For automotive manufacturers knowledge management has progressed to enabling a series of interorganizational processes that enable knowledge management to serve as the impetus of lasting competitive advantage and differentiation. Automotive manufacturers attaining best practices in both interorganizational collaboration and the creation of their own learning ecosystems, knowledge management plays a much more foundational and less of an archival or referenceable, role in their strategies. There admittedly needs to be a balance, yet top performing auto manufacturers including Toyota for example are able to use interorganizational knowledge management as the foundation for the growth and strengthening of key strategic initiatives.

The overall objective of this report is to analyze and recommend which knowledge management processes those auto manufacturers who are attaining best practices levels of performance are relying on. Critical to this analysis is examining how Japanese auto manufacturers specifically are structuring their production systems to encompass suppliers much earlier in the sourcing, quality, and procurement process than American or European auto manufacturers. The extension of knowledge management frameworks, both highly structured with taxonomies specifically aligned to quality management strategies, and loosely coupled to promote high levels of collaboration, trust and reciprocity in the sharing of knowledge are profiled in this paper. As Toyota Motor Corporation and their Toyota Production System exemplify best practices in the area of knowledge management within automotive manufacturing, their approach to using knowledge management as both a foundation for interorganizational learning and the development of learning systems globally serve as the foundation for this paper.

In completing an analysis of the knowledge management best practices in the automotive industry, several key concepts serve as the framework of this research effort. First and foremost, there is a growing recognition that the processes and approaches companies rely on for ensuring knowledge management transforms their and their supplier organizations is a lasting competitive advantage, and as a result the depth of academic research being completed in this area is expanding rapidly (Cohen & Levinthal, 1990; Teece et al., 1997; Kogut & Zander, 1992; Spender, 1996; Grant, 1996). In addition, many scholars argue that despite manufacturers producing goods and enabling the development of entire sub-industries of accompanying services, the greatest contribution of goods producers is actually knowledge generation. In fact Toyota has found that the enabling of their suppliers for on-ramping and support of Toyota Production System standards, while rigorous and requiring continual learning, transforms the cultures of suppliers to enable greater knowledge capture, sharing and retention. In short, best practices in automotive industry knowledge management arena is now exemplified by the development of networks of companies that learn from each other and from the many collaboration requirements of making their value chains work. Scholars have begun to move away from the specific firm or manufacturer as the center of analysis and expanding the focus of research to include the network of companies and their accumulated learning both from each other and from the tasks of ensuring collaboration (Powell et al., 1996; Dyer and Singh, 1996).

[Record set]
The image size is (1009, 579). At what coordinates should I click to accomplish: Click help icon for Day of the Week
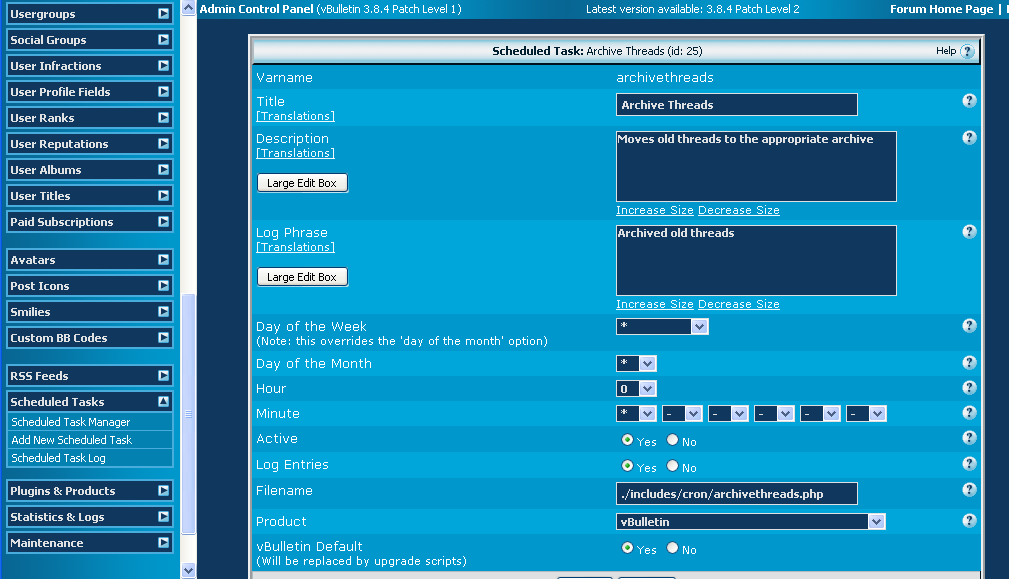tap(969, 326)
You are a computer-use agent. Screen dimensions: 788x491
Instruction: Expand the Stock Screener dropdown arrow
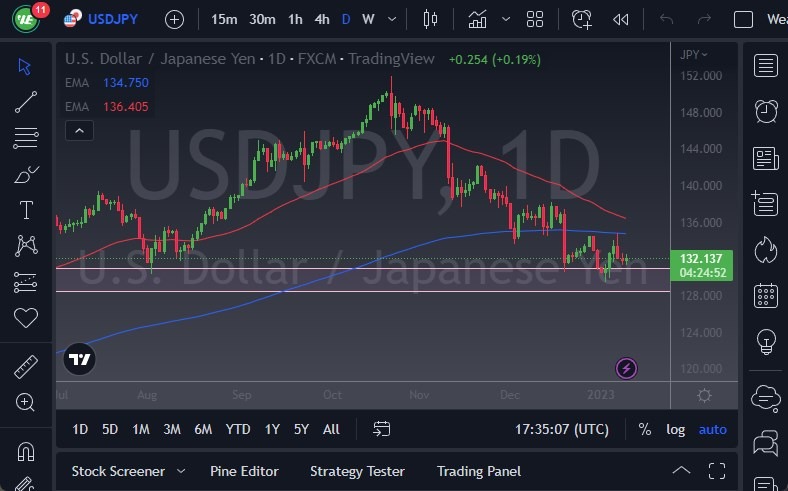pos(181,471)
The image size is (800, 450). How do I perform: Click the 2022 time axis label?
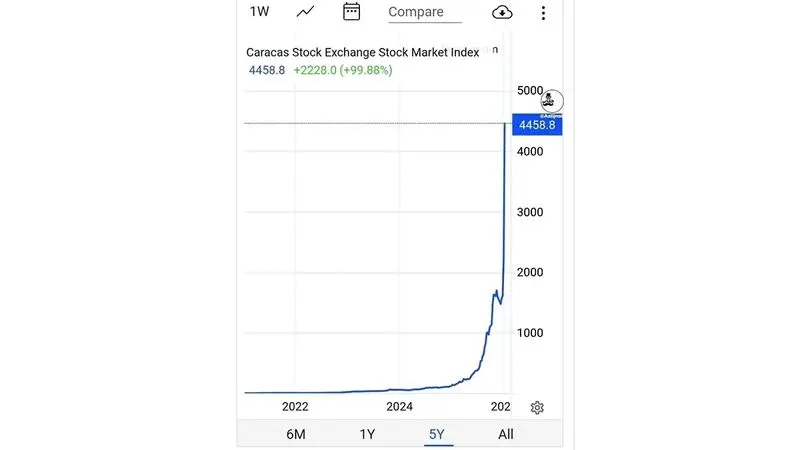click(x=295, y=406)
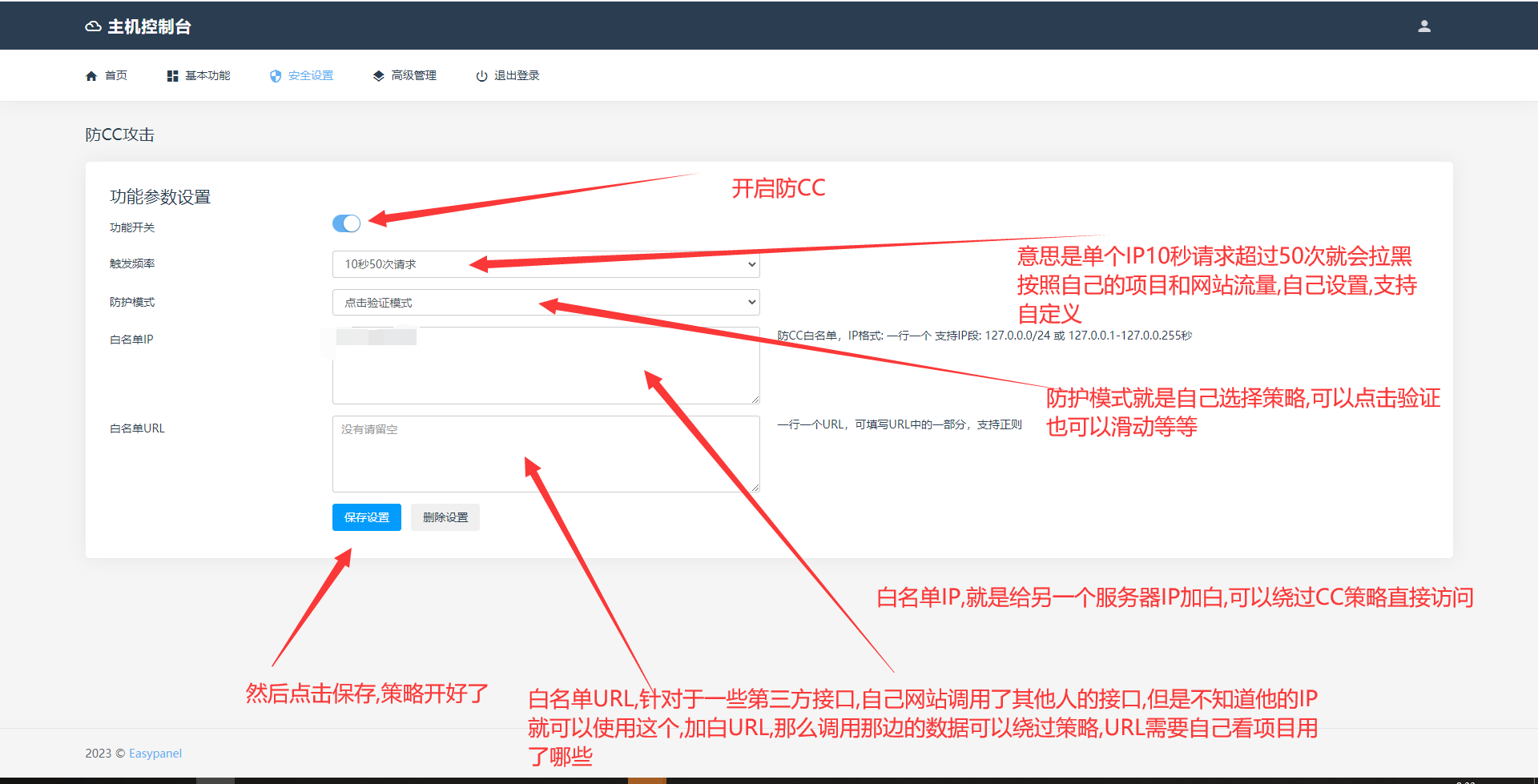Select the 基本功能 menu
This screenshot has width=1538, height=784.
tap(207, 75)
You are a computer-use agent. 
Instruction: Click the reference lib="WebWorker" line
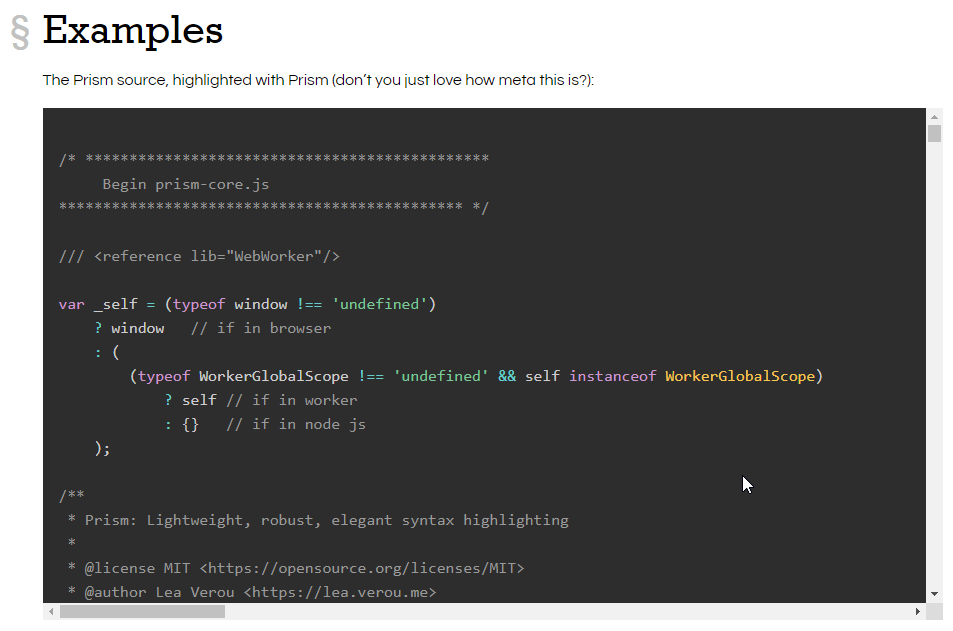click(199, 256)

[Set of tasks]
(1) Render this sentence from the automotive knowledge management excerpt in Spanish: "In addition, many scholars argue that despite manufacturers producing goods and enabling the development of entire sub-industries of accompanying services, the greatest contribution of goods producers is actually knowledge generation."
(2) Copy a passage verbatim from the automotive knowledge management excerpt, beginning at the words "For automotive manufacturers" and stopping after "key strategic initiatives.".
Work only from the automotive knowledge management excerpt.

[Task-by-task answers]
(1) Además, muchos académicos sostienen que, a pesar de que los fabricantes producen bienes y posibilitan el desarrollo de subindustrias enteras de servicios asociados, la mayor contribución de los productores de bienes es en realidad la generación de conocimiento.

(2)
For automotive manufacturers knowledge management has progressed to enabling a series of interorganizational processes that enable knowledge management to serve as the impetus of lasting competitive advantage and differentiation. Automotive manufacturers attaining best practices in both interorganizational collaboration and the creation of their own learning ecosystems, knowledge management plays a much more foundational and less of an archival or referenceable, role in their strategies. There admittedly needs to be a balance, yet top performing auto manufacturers including Toyota for example are able to use interorganizational knowledge management as the foundation for the growth and strengthening of key strategic initiatives.